北緯四十二度四十分、西経七十度三十七分。グローヴァーズ・コーナーズ――マサチューセッツ州からニューハンプシャー州へ、境界線をちょっと越えたあたりにある小さな町が舞台となる。
ソーントン・ワイルダー『わが町』が初めて上演されたのは一九三八年二月四日、ブロードウェイのヘンリー・ミラー劇場においてである。実験的な作風に否定的な評価もあったが大勢には影響がなく、ワイルダーはこの作品で二度目のピューリッツァー賞を獲得した。
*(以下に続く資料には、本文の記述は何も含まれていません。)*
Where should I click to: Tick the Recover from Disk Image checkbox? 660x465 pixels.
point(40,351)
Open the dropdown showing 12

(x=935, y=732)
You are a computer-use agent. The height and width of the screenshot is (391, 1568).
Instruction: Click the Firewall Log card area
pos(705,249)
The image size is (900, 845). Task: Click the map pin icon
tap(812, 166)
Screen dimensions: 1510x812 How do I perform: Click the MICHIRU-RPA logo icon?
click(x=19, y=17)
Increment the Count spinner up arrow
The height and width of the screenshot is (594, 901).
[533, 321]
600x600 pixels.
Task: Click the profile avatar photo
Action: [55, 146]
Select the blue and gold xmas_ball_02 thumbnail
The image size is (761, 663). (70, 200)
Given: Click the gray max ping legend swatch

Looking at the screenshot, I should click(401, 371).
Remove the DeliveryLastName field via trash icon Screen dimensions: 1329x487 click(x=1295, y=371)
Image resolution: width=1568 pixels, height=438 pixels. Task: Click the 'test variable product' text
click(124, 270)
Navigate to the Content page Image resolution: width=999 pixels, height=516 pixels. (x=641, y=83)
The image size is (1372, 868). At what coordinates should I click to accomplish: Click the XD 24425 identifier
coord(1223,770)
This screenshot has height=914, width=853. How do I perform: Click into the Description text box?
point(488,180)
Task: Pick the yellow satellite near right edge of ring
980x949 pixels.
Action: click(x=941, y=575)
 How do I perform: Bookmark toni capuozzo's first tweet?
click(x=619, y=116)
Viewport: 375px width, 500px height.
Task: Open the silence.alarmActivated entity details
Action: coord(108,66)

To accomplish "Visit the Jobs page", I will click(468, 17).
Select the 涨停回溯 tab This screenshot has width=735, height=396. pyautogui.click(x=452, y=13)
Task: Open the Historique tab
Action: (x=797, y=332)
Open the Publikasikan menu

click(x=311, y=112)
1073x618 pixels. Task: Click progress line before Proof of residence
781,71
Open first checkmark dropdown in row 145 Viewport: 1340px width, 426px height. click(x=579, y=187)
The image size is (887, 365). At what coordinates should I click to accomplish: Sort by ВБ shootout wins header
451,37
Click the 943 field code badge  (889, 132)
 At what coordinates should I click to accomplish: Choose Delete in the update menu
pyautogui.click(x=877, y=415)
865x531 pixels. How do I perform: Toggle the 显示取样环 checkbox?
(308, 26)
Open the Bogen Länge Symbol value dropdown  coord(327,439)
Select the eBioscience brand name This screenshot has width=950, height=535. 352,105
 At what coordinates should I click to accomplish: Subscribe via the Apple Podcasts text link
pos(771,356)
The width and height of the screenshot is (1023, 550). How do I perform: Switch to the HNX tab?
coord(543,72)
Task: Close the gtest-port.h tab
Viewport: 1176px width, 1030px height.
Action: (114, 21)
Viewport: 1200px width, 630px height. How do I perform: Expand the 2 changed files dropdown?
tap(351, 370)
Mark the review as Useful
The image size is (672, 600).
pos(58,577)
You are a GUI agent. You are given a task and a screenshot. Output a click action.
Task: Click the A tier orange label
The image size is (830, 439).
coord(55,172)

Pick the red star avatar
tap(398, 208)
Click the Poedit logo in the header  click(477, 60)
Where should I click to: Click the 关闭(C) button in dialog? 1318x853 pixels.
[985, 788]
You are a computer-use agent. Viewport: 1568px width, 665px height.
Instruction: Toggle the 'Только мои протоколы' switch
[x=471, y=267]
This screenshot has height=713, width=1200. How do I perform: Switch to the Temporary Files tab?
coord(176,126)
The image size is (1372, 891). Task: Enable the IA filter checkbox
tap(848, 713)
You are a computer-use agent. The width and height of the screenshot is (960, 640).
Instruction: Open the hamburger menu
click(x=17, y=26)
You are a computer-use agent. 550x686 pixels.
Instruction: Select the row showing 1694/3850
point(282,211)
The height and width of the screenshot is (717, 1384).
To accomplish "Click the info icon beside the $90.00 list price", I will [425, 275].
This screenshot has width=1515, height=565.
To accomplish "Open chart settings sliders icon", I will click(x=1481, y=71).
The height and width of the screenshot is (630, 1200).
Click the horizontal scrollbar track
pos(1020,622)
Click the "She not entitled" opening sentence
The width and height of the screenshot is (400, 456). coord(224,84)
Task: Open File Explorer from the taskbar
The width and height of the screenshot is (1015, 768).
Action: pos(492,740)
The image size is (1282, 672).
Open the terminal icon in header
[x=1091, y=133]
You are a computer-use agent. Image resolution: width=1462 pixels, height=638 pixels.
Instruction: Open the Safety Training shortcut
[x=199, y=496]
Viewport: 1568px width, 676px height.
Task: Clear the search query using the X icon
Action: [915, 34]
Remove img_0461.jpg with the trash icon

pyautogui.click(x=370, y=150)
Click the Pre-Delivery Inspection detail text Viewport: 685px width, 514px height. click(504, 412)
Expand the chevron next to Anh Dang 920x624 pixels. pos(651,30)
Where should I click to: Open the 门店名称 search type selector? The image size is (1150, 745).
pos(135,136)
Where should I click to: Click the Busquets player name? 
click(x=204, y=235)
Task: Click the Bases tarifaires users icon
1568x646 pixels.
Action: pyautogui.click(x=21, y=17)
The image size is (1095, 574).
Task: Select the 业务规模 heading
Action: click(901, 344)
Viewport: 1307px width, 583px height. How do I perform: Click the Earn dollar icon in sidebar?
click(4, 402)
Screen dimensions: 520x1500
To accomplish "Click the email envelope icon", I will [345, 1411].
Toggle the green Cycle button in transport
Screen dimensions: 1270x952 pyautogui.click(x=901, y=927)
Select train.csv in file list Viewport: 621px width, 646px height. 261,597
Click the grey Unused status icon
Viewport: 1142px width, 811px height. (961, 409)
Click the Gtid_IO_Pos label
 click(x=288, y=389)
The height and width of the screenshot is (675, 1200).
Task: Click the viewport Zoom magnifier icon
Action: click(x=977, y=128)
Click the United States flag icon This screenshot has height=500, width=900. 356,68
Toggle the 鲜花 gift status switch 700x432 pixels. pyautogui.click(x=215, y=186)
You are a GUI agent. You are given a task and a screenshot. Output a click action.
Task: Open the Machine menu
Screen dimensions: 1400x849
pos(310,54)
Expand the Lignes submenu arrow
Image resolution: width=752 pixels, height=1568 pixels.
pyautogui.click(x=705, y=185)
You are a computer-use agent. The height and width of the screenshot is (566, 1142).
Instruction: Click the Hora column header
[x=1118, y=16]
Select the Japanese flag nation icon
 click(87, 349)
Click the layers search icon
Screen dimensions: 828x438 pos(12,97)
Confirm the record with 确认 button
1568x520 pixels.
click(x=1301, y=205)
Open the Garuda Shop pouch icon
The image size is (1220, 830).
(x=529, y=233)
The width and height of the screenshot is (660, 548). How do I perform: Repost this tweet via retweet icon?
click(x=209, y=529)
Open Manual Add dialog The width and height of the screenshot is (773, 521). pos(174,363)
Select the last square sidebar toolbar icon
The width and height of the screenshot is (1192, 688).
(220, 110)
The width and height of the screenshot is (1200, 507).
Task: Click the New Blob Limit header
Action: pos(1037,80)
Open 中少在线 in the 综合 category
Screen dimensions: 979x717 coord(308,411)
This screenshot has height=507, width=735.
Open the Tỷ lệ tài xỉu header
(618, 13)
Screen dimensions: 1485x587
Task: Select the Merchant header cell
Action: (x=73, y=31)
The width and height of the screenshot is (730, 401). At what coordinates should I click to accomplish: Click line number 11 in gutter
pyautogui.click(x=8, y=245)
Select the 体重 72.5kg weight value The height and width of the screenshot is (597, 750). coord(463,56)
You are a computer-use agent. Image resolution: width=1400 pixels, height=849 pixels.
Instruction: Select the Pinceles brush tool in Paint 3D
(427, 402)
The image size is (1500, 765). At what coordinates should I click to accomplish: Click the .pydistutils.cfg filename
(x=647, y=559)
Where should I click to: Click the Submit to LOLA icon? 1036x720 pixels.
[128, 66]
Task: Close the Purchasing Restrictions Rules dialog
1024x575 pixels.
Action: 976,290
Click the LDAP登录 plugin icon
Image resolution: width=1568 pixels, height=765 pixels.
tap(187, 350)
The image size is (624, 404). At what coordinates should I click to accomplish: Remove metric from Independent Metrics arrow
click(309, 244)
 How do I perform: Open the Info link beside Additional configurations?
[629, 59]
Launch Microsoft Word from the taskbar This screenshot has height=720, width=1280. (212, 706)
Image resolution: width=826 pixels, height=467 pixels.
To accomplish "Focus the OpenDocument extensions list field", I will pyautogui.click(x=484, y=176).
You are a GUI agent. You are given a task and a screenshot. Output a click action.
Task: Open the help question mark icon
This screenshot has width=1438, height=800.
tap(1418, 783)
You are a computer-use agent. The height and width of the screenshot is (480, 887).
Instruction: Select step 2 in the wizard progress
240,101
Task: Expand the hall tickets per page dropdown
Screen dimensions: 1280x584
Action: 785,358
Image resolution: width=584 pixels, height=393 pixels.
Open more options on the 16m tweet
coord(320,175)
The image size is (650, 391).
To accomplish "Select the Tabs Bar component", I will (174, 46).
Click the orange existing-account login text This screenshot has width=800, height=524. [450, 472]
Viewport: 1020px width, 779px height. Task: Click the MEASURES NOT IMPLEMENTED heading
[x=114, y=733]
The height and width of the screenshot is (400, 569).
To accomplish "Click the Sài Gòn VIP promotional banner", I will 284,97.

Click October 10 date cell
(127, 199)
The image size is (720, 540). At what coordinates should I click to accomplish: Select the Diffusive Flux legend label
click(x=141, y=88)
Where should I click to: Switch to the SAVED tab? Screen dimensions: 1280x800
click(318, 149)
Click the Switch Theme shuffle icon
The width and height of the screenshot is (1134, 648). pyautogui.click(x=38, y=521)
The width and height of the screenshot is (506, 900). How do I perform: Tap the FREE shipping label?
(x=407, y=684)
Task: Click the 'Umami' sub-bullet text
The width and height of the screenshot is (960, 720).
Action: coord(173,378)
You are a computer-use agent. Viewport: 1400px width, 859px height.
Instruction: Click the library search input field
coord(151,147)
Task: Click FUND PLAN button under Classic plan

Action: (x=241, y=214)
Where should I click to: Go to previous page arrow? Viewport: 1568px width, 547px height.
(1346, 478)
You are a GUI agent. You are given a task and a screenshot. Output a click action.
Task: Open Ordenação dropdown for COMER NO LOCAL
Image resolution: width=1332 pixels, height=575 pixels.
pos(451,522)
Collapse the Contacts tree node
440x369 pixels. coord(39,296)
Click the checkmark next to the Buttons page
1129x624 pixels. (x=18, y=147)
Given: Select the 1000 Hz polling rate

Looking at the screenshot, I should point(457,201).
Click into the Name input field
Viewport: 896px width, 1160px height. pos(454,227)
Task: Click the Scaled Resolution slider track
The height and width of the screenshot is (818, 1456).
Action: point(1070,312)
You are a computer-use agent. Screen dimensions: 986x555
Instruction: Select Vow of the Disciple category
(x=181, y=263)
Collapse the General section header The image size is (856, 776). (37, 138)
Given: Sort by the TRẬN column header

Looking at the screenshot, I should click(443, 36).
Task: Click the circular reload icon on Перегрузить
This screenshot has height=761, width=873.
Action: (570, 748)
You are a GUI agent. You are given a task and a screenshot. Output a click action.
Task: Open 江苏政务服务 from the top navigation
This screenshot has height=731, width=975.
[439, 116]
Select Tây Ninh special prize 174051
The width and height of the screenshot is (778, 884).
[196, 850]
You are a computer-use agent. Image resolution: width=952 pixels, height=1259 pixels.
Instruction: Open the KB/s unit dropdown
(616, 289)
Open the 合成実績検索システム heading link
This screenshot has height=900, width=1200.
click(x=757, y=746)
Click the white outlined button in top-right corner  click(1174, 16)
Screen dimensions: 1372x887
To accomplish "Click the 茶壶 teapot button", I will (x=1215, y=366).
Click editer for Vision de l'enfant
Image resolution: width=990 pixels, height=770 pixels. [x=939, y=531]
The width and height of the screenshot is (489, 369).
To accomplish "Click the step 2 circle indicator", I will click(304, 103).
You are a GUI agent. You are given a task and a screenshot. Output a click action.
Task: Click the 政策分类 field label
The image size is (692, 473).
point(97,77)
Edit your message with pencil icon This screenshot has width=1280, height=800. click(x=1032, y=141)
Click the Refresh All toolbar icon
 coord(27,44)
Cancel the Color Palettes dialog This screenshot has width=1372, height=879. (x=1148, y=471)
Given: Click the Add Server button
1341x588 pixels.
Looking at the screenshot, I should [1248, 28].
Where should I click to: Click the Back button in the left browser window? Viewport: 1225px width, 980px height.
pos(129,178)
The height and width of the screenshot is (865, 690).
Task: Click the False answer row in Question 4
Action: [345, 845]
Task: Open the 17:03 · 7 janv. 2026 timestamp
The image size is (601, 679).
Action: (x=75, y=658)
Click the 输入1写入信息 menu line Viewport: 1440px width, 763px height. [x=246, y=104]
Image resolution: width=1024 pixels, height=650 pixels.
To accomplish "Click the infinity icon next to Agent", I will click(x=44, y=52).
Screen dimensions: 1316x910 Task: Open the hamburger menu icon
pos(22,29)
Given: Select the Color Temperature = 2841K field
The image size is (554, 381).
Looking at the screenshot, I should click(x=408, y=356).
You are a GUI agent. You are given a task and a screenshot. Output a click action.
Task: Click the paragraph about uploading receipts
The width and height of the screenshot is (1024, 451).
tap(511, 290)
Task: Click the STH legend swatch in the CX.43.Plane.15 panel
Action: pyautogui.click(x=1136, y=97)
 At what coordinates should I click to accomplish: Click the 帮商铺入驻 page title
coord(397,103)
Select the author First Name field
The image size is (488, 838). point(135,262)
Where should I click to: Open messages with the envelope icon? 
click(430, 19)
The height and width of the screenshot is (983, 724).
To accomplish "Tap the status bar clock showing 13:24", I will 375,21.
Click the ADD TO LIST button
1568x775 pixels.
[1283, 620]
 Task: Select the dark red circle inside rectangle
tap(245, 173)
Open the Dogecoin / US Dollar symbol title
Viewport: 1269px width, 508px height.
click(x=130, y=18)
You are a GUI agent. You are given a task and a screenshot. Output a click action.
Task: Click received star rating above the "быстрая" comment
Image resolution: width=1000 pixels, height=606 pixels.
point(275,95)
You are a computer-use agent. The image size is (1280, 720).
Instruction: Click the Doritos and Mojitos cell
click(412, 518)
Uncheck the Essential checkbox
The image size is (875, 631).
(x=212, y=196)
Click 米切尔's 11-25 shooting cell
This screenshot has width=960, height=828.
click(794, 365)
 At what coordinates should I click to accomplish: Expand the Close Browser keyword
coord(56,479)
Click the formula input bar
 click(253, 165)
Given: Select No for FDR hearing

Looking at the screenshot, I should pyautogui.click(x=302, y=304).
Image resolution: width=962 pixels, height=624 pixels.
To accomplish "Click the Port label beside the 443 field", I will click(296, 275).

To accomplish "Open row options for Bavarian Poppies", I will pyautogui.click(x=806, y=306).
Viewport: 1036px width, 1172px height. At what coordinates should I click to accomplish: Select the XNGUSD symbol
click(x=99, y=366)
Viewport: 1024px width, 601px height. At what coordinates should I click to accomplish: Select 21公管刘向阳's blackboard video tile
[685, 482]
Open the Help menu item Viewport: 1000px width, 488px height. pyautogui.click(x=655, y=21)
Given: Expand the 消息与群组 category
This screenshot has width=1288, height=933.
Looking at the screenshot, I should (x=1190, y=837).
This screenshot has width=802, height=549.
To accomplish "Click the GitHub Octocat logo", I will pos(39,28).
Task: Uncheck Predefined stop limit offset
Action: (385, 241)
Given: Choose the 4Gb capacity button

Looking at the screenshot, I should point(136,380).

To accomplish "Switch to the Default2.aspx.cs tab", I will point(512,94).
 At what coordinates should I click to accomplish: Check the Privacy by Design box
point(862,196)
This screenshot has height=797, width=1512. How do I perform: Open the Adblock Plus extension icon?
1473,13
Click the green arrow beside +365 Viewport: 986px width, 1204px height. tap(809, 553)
ブロードウェイにおいて三百三十六回の上演を記録し、その後はアマチュア劇団やレパートリー劇団によって、四〇年末までに七百九十五の町で上演された。毎晩どこかで『わが町』が上演されているという伝説ができたほどに、この三幕劇は好意的な迎えられ方をしたのである。
アメリカ合衆国の原点というべき、ニューイングランド地方の典型的な小共同体の姿を活写してみせたから? 一九二〇年代という狂乱の時代を通過した合衆国民が、古き良き祖国の姿に郷愁を見出したから? 国民の心の故郷がここにあるから?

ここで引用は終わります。